Using the material below, print the line that contains "The height and width of the screenshot is (1350, 1080).", the line that contains "You are a computer-use agent. The image", and every line in between, exactly and nothing else.

>>>>

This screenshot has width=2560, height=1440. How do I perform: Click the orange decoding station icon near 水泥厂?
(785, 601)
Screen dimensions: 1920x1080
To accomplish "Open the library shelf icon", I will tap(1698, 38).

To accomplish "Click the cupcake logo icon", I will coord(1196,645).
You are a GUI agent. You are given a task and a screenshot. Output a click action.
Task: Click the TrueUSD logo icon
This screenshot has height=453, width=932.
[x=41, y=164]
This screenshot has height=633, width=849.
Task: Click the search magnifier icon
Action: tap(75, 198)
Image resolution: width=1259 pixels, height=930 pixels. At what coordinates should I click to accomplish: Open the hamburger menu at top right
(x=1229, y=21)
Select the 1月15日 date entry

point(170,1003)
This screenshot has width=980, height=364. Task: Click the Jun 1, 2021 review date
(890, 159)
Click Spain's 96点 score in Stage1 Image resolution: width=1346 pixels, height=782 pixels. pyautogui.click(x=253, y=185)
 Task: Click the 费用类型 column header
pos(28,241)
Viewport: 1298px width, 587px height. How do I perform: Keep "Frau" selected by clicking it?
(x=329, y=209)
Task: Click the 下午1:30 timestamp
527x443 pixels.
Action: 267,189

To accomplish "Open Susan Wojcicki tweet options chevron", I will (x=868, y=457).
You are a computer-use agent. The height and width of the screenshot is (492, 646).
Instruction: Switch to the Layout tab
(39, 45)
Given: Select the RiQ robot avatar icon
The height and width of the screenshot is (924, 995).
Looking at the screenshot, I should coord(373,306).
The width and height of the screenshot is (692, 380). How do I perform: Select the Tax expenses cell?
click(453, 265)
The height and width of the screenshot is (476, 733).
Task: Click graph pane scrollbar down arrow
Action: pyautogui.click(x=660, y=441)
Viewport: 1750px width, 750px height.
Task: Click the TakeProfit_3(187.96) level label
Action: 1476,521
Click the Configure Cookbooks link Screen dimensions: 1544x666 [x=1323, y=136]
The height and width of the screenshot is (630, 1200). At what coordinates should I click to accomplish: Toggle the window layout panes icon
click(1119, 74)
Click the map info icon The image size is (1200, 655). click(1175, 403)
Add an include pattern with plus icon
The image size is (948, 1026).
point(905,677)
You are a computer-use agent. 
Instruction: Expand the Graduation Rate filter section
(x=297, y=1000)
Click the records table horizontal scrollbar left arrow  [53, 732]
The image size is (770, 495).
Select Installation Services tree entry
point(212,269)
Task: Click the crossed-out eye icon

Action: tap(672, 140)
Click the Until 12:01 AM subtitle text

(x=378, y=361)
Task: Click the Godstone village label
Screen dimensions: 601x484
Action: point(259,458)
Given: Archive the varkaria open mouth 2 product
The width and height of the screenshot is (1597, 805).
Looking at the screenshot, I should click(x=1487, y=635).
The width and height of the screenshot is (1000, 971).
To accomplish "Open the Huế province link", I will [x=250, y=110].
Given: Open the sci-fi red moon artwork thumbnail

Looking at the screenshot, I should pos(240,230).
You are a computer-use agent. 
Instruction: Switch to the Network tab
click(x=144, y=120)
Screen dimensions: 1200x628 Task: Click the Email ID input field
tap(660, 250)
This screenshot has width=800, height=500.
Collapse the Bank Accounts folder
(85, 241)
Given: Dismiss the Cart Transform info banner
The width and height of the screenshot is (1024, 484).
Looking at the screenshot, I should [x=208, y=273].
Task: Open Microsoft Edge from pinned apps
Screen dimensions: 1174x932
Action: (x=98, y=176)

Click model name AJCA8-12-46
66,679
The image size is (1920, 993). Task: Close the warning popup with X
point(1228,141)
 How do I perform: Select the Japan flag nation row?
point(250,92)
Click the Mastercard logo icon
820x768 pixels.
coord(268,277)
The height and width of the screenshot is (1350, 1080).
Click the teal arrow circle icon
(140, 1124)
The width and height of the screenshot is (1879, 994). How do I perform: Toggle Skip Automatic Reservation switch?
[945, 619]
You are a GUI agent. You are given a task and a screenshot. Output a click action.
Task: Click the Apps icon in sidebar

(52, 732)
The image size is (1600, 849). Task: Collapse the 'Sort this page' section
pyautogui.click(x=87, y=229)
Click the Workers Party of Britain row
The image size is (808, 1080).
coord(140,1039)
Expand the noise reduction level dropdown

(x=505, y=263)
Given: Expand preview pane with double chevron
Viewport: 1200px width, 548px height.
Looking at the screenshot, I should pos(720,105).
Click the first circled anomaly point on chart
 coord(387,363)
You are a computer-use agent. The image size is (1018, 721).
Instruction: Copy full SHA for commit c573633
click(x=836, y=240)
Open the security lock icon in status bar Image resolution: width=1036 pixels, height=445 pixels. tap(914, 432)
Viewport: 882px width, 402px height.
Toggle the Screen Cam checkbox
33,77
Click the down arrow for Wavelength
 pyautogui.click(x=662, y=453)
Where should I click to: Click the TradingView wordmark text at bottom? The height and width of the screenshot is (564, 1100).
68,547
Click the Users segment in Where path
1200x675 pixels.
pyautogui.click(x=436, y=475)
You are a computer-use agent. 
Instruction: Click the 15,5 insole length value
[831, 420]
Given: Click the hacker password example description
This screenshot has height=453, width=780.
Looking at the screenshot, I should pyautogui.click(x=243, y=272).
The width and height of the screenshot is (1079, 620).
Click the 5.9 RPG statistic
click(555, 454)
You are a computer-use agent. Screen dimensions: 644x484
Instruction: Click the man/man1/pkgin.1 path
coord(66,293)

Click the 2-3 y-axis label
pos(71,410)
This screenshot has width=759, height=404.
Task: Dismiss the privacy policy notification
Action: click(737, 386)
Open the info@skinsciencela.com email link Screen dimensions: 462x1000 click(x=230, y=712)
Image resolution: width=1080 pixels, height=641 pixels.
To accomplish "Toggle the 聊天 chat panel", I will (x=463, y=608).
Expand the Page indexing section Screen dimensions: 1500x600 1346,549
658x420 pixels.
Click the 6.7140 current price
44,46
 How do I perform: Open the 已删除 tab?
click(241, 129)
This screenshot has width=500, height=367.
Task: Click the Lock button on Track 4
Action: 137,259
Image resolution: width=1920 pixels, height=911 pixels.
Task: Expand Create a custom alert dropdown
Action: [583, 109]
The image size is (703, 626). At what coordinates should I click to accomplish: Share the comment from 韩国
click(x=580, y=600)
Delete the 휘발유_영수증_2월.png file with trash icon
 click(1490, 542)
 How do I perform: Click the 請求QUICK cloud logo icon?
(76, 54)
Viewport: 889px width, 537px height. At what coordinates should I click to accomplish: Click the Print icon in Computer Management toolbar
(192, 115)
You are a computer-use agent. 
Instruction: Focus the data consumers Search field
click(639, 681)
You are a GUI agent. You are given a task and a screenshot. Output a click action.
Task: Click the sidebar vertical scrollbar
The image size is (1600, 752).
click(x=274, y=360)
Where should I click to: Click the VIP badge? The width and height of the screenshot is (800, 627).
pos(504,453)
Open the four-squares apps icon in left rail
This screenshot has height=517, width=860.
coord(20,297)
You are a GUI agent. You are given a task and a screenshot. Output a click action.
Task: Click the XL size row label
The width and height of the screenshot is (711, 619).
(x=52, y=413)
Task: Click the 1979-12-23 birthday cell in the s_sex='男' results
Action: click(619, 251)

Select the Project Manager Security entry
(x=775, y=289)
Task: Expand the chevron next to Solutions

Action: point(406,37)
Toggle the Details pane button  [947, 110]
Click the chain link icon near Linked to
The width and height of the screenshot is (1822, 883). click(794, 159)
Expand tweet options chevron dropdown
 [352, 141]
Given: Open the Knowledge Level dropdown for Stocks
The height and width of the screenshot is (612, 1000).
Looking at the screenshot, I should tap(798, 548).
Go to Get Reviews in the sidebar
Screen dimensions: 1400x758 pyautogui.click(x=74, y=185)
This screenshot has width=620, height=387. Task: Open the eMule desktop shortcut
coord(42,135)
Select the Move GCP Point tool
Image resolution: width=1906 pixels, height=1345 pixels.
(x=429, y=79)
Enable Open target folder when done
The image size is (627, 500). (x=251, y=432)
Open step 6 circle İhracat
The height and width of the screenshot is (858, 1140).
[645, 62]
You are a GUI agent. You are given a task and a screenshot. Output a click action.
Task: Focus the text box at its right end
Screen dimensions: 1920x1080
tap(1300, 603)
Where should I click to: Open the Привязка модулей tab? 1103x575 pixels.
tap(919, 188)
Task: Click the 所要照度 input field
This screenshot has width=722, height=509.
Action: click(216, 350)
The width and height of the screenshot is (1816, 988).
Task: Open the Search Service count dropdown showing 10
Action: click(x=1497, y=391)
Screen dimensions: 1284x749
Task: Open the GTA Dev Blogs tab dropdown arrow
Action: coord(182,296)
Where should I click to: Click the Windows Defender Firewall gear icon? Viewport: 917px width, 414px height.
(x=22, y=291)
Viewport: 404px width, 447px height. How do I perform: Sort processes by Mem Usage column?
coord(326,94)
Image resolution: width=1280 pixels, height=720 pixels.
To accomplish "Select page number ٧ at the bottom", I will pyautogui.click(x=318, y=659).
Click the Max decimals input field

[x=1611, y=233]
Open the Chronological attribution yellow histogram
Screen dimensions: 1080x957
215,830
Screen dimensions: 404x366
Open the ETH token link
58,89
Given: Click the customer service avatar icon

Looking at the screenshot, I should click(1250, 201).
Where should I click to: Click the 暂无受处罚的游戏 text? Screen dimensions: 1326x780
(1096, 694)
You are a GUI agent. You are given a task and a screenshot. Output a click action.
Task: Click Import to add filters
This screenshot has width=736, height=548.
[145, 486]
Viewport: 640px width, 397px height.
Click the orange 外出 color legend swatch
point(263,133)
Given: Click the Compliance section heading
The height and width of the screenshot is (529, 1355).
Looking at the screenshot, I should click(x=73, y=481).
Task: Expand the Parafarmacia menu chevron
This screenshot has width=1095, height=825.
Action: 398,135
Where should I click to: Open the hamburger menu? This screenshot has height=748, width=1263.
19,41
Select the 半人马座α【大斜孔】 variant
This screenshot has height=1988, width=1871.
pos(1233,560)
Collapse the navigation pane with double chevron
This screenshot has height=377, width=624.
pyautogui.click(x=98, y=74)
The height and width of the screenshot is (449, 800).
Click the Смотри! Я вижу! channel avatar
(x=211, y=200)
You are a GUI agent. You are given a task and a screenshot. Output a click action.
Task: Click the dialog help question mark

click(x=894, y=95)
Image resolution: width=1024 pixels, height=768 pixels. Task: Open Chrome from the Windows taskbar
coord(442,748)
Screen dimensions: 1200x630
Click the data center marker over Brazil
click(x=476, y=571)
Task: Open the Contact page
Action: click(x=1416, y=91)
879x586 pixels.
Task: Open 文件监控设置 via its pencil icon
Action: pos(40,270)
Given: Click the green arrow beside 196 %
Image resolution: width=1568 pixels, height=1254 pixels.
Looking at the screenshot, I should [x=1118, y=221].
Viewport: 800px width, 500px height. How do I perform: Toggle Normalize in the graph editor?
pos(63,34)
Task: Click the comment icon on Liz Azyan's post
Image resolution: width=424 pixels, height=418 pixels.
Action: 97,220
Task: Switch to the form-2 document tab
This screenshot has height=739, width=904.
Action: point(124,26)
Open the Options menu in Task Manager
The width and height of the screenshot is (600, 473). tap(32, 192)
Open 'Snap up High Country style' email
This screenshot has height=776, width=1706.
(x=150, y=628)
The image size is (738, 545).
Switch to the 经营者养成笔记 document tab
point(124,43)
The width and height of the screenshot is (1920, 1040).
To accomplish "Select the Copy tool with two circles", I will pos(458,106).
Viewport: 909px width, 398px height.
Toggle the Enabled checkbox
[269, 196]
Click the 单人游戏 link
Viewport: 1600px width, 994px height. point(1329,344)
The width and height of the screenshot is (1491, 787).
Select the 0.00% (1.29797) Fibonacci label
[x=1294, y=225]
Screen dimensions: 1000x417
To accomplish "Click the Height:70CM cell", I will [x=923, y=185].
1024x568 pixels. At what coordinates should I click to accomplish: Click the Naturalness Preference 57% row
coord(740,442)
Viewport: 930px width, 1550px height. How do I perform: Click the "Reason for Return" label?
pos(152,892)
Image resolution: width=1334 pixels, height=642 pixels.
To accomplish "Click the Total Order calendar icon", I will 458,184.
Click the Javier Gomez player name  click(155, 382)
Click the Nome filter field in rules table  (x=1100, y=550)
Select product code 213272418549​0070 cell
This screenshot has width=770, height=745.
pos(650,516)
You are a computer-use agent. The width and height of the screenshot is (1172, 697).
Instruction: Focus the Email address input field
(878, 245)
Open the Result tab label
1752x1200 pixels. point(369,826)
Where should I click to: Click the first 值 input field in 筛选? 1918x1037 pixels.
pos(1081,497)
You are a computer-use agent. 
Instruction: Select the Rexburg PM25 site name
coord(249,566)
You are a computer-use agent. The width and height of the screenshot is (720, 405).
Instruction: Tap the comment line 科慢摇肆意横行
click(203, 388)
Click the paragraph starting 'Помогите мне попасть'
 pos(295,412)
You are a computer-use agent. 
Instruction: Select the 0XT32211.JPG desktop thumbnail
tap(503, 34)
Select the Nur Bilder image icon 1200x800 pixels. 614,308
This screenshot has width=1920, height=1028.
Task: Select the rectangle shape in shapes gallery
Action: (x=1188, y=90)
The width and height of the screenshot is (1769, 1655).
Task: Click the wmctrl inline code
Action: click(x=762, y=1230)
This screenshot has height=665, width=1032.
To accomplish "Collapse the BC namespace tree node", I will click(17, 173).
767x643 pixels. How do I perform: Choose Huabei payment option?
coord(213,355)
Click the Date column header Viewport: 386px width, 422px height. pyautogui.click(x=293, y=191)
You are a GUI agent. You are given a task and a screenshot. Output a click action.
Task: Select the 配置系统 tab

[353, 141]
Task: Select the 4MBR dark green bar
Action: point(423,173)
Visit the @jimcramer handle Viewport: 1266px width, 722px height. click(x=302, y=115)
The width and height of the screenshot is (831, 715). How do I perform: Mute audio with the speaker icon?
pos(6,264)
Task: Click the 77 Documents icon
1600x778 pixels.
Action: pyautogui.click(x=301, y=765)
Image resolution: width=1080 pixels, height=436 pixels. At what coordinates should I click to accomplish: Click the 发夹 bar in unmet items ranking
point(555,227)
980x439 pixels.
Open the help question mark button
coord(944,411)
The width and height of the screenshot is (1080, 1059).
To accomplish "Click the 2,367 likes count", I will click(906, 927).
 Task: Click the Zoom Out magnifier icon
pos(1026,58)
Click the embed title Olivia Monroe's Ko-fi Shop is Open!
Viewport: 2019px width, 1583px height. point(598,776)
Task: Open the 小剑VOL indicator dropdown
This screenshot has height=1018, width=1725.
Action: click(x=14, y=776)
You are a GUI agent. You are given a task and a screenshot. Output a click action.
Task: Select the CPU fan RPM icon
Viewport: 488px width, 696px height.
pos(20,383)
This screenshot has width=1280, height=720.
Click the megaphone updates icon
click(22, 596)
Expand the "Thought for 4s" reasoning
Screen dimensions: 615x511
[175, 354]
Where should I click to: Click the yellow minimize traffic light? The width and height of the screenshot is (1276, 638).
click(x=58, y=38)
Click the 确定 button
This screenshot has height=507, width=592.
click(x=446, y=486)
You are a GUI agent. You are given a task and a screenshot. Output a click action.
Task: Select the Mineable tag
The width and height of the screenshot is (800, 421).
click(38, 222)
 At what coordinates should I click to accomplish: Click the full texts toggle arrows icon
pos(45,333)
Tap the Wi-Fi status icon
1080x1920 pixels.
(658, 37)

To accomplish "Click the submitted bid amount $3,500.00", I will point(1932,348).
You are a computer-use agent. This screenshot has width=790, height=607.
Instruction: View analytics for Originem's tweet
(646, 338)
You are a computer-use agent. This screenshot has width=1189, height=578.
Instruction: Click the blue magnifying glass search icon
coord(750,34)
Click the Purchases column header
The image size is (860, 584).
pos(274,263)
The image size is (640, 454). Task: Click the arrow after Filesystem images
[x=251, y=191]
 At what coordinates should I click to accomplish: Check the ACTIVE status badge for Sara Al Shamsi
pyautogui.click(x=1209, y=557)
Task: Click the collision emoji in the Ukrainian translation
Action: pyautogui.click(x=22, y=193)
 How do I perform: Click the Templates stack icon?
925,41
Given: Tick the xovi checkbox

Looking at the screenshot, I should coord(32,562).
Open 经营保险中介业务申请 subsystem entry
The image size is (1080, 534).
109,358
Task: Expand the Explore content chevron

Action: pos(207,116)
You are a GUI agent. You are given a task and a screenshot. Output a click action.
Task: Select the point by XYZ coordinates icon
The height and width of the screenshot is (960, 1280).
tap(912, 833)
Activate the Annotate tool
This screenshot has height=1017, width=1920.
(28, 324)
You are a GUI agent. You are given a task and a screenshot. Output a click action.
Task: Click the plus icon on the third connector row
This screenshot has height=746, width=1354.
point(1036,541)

<<<<

▸ Worked solution
The height and width of the screenshot is (1350, 1080).
Click the teal arrow circle icon
(140, 1124)
The width and height of the screenshot is (1879, 994). How do I perform: Toggle Skip Automatic Reservation switch?
[945, 619]
You are a GUI agent. You are given a task and a screenshot. Output a click action.
Task: Click the Apps icon in sidebar

(52, 732)
The image size is (1600, 849). Task: Collapse the 'Sort this page' section
pyautogui.click(x=87, y=229)
Click the Workers Party of Britain row
The image size is (808, 1080).
coord(140,1039)
Expand the noise reduction level dropdown

(x=505, y=263)
Given: Expand preview pane with double chevron
Viewport: 1200px width, 548px height.
Looking at the screenshot, I should pos(720,105).
Click the first circled anomaly point on chart
 coord(387,363)
You are a computer-use agent. The image size is (1018, 721).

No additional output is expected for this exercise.